Sobre a condição física do ex-presidente para o ato cirúrgico, o laudo ortopédico destaca:
"Dentro deste quadro refratário à fisioterapia, e considerando que foi uma lesão traumática, adicionado ao fato que o paciente apresenta melhora do quadro clínico, se encontrando, por conseguinte, apto para a realização da operação."
A defesa solicita que a cirurgia ocorra entre os dias 24 e 25 de abril de 2026. Os advogados pedem urgência na análise, uma vez que o tratamento fisioterápico não surtiu o efeito esperado para conter as dores traumáticas. Além da lesão no ombro, Bolsonaro mantém uma rotina de cuidados rigorosos com a pressão arterial e realiza seis sessões semanais de fisioterapia cardiorrespiratória.
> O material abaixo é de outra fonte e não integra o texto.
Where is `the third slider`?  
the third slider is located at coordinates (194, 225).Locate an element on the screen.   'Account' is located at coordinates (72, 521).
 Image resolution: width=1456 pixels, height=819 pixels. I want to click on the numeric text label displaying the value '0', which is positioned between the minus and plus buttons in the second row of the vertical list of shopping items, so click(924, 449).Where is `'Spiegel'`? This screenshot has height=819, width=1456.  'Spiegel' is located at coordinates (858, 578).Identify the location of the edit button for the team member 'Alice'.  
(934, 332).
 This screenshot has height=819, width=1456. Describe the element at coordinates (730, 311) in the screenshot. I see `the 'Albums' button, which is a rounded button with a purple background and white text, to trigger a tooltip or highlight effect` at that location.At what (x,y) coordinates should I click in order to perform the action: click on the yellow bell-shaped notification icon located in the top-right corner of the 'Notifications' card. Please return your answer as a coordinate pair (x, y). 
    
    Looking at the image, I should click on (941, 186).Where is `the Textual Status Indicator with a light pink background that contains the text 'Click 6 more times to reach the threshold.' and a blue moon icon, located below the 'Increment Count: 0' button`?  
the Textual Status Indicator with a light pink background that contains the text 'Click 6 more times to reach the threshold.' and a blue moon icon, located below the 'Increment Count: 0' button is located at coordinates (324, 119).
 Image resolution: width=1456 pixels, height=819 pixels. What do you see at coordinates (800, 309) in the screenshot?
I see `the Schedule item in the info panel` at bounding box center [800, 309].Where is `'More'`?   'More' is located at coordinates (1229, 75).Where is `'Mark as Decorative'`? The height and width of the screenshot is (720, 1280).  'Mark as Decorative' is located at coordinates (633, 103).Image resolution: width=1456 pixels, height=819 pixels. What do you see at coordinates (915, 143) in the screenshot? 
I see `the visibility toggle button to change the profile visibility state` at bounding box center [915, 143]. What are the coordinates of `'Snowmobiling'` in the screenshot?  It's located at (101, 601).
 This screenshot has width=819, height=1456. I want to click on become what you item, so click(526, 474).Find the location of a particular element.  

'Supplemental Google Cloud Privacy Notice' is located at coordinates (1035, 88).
Sobre a evolução de outros sintomas que afligiam o ex-presidente, os médicos informaram que a resposta aos medicamentos para crises de soluço tem sido positiva:
"A dosagem de medicamentos foi ajustada e a resposta tem sido satisfatória."
Caso Moraes acate o parecer da PGR, Bolsonaro poderá deixar a residência onde cumpre a pena para as etapas de internação e cirurgia, retornando posteriormente para dar continuidade ao tratamento sob supervisão médica e judicial.